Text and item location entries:
— BEGIN —
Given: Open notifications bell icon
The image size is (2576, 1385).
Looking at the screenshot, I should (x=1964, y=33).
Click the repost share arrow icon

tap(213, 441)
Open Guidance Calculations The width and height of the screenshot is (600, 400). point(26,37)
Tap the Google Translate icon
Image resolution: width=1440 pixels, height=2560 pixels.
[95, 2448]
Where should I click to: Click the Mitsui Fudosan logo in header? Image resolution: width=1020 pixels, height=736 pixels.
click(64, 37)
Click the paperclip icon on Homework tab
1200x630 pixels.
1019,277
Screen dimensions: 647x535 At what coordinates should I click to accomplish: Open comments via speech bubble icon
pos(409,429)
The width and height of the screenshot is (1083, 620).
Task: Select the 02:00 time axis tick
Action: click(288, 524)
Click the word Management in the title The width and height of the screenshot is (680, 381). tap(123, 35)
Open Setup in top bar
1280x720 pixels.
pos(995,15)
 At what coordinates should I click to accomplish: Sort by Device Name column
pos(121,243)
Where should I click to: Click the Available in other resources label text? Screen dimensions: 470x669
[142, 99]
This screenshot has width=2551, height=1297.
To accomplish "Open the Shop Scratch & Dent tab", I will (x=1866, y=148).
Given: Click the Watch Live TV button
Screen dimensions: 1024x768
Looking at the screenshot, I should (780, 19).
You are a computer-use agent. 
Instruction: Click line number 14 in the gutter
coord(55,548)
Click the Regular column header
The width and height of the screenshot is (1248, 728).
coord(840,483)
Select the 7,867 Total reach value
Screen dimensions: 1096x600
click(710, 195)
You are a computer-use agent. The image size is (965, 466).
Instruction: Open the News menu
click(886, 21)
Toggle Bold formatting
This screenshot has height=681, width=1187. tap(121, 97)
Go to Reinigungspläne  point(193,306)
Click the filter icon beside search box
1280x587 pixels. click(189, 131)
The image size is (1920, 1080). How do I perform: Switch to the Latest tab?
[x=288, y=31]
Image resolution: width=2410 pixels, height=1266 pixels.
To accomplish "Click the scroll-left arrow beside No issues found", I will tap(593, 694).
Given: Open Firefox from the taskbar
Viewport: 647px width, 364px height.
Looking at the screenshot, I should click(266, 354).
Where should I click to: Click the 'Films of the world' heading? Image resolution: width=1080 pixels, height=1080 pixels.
— END —
Return every line of the listing that contains the string "icon", where case counts.

- WRITTEN ANSWER -
Given: Open notifications bell icon
Click the repost share arrow icon
Tap the Google Translate icon
Click the paperclip icon on Homework tab
Screen dimensions: 647x535 At what coordinates should I click to accomplish: Open comments via speech bubble icon
Click the filter icon beside search box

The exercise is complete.